● Problem requirements:
Show every line below where "computer" appears.

━━ Task input ━━

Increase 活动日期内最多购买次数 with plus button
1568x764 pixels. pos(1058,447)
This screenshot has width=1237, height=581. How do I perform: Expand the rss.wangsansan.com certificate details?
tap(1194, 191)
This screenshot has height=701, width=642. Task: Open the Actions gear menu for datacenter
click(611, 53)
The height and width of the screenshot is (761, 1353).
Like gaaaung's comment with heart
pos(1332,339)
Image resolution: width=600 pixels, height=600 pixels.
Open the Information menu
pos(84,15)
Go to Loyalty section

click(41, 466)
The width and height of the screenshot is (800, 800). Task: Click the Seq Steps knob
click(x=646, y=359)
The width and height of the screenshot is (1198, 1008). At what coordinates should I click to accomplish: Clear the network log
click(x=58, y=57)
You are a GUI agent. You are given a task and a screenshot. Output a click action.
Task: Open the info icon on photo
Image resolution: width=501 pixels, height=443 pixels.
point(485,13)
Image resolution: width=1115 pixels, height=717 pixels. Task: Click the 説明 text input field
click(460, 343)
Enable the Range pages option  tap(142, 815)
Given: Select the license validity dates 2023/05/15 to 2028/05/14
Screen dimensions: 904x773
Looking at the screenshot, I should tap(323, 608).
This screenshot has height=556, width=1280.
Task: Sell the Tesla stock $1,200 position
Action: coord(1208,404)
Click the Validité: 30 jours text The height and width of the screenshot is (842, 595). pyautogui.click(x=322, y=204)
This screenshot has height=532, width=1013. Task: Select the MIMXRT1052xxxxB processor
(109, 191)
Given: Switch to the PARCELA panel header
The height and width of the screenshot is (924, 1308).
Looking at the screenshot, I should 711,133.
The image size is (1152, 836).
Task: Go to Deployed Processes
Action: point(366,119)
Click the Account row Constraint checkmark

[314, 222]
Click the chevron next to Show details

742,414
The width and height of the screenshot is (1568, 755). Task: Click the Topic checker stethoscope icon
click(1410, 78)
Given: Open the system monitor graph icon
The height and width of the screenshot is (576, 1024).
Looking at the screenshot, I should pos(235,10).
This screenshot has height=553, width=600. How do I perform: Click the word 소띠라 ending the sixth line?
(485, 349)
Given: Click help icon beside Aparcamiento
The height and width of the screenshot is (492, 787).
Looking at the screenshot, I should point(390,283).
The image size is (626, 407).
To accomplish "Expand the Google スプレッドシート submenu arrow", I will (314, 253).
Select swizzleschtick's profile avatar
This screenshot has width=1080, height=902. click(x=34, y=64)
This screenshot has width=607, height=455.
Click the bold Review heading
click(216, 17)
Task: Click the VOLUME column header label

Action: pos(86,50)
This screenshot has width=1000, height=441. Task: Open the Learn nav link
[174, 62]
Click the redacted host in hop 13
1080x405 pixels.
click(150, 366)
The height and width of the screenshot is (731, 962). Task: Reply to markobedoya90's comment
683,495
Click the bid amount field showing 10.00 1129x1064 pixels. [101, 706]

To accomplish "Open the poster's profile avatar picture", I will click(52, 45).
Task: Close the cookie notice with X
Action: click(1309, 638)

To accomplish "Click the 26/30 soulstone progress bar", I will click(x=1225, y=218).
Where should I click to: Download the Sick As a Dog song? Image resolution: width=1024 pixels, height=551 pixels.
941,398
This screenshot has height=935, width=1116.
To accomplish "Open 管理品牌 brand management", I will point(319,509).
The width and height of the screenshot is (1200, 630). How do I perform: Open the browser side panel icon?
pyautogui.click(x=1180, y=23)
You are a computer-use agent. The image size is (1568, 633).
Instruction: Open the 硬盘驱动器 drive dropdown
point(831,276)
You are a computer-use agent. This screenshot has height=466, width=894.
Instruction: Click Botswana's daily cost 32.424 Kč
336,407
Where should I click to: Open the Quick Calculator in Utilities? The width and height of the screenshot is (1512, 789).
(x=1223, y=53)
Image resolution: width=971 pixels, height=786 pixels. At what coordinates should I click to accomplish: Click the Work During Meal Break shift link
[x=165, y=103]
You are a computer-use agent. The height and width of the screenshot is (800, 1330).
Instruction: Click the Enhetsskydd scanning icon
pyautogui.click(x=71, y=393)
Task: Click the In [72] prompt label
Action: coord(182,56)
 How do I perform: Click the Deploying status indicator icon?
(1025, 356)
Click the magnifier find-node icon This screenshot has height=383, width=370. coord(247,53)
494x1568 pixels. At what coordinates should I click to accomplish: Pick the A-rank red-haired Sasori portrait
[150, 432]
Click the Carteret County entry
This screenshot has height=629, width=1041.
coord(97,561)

━━━

● Task solution:
You are a computer-use agent. The image size is (1568, 633).
You are a computer-use agent. This screenshot has height=466, width=894.
You are a computer-use agent. The height and width of the screenshot is (800, 1330).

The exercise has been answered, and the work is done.